La littérature et le marché du livre se portent bien à Sherbrooke et en Estrie.
Selon Ghislaine Thibault, directrice générale du Salon du livre de l'Estrie, la situation globale de la littérature se porte bien en Estrie : « La littérature et la lecture vont très très bien. Même si nos revenus à l'entrée au Salon ont baissés, l'achalandage a augmenté. En fait, ce sont les enfants (qui ne paient pas leur entrée au Salon du livre) qui viennent en visite scolaire, qui entraînent par la suite les parents à venir visiter le salon. Et les exposants sont enchantés : les ventes sont stables ou en hausse. »
« Les jeunes sont sensibilisés à la lecture, les bibliothécaires travaillent très fort pour promouvoir les livres et la lecture, les professeurs soulignent l'importance de la lecture, et les parents suivent et appuient ce mouvement. Et déjà, on voit que les jeunes ont adopté des personnages de livres et même des auteurs. La littérature jeunesse québécoise fonctionne très bien, c'est très fort », ajoute-t-elle.
Du côté de la Biblairie GGC, une institution qui existe depuis 38 ans à Sherbrooke, l'opinion est plus nuancée : « Le marché du livre est difficile. Il faut travailler très fort. Les impacts de la dernière crise économique se font toujours sentir et comme un livre n'est pas un produit de première nécessité, le secteur des librairies en pâtit », confie Étienne Caza, directeur principal de la Biblairie GGC de la rue King.
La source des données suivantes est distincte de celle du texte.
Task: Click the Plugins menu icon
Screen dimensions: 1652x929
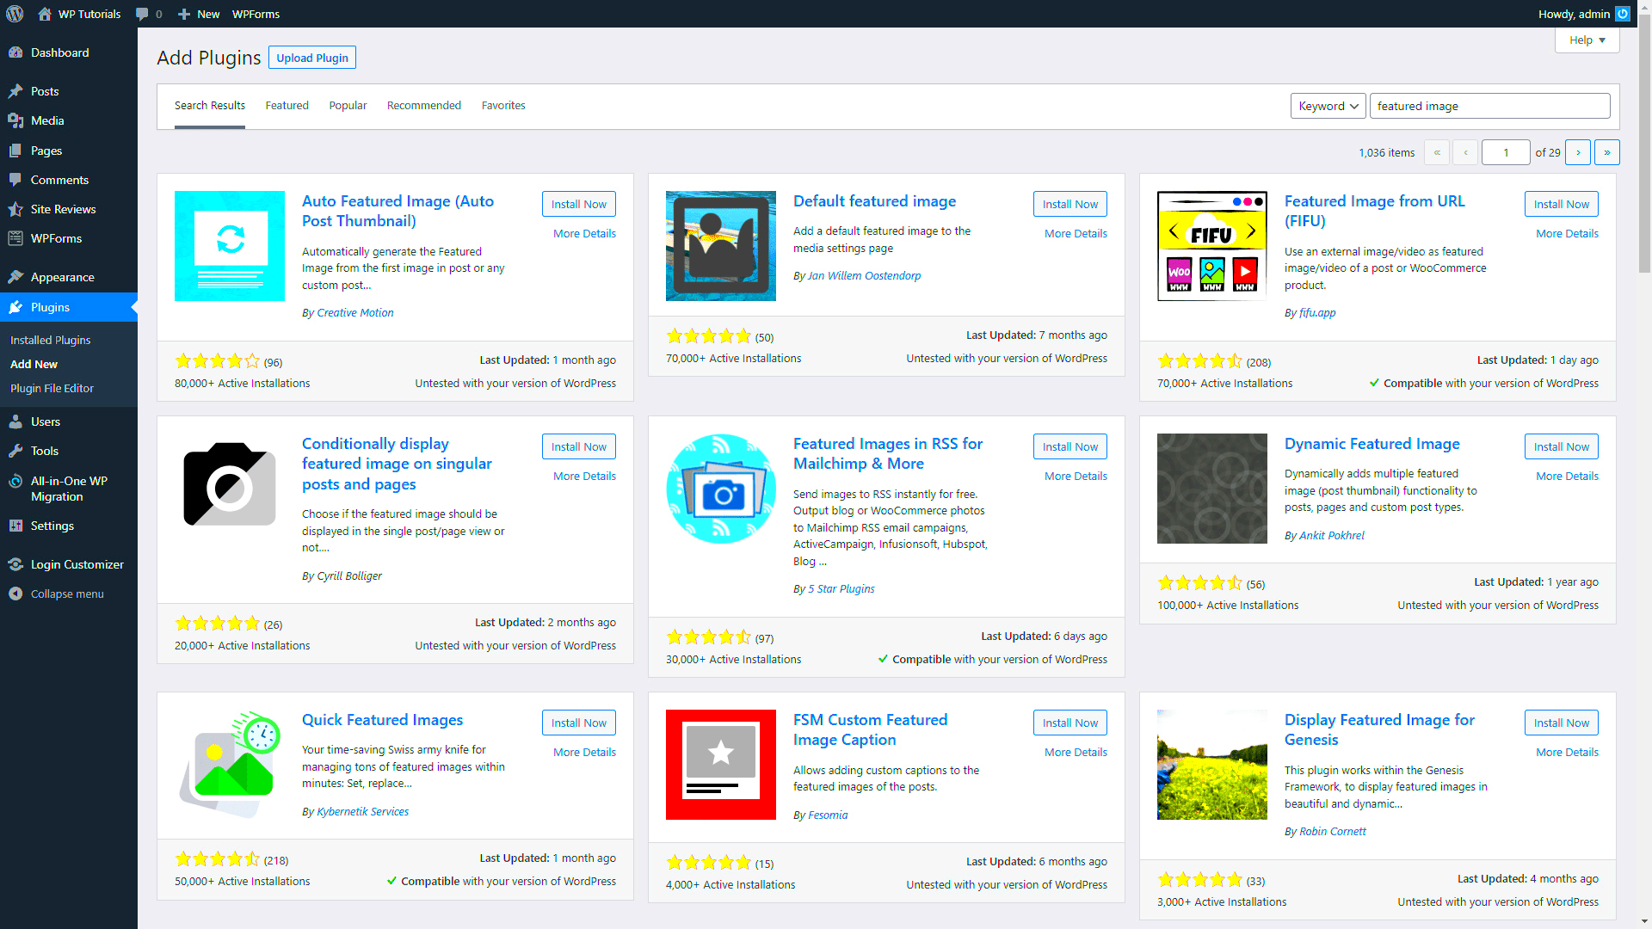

Pour appuyer ses dires, Étienne Caza cite en exemple la vingtaine de librairies et de revendeurs de manuels scolaires qui ont fermé boutique au cours des dernières années au Québec.
Spécialisée dans les manuels scolaires au début, GGC a diversifié ses activités vers l'offre de livres et de revues et magazines, de papeterie, de matériel d'artiste et de jeux éducatifs. « Pour nous, la Biblairie GGC est devenue un centre culturel à Sherbrooke », mentionne Étienne Caza.
Chez GGC, 75 % des livres vendus sont des nouveautés, des « best-sellers », alors qu'il y a entre 40 000 et 45 000 titres différents en inventaire. « Costco et Walmart ne s'embarrassent pas d'un tel inventaire : ils n'offrent que les 500 derniers best-sellers. Ce qui explique un peu pourquoi nous sommes en faveur de la loi du prix unique pour le livre : que les nouveautés soient disponibles en librairie pendant huit mois avant qu'ils ne soient disponibles dans les supermarchés grande surface ».
Le marché de Sherbrooke est particulier et un peu privilégié avec deux universités, deux collèges, et des commissions scolaires populeuses : « Avec un tel bassin d'étudiants et de professeurs, nous avons une bonne population de lecteurs. GGC reçoit entre 500 à 600 commandes spéciales par semaine. Nous sommes chanceux d'avoir une clientèle très très fidèle. »
Concurrence du livre électronique
Selon Étienne Caza, « les gens lisent différemment aujourd'hui. En fait, ils ont moins de temps à consacrer à la lecture : ils passent beaucoup de temps sur le web, les réseaux sociaux, et ces appareils consomment beaucoup de temps. » Pour Ghislaine Thibault, « le livre électronique, disponible sur liseuse ou internet, ne représente que 2 % du marché. »
Mais Ghislaine Thibault et Étienne Caza sont d'accord sur un point : les lecteurs d'aujourd'hui sont très bien informés et avisés. « Il faut toujours être à l'affût des nouveautés dont on parle à la télévision, dans les émissions littéraires et dans les journaux. Il faut être très proactif et tenter de savoir, prévoir ce que les lecteurs vont demander. On est très dépendant du « buzz », observe Étienne Caza.
Malgré les difficultés, malgré le web, les livres électroniques, etc., Étienne Caza est convaincu qu'il y a encore de l'avenir et un marché pour le livre traditionnel : « Tout n'est pas sombre. Il faut se réinventer constamment, apprendre à toujours mieux servir notre clientèle que ce soit en magasin, au téléphone ou sur le web. Une de nos grandes forces est le service-conseil et c'est une approche que nous voulons conserver », conclut-il.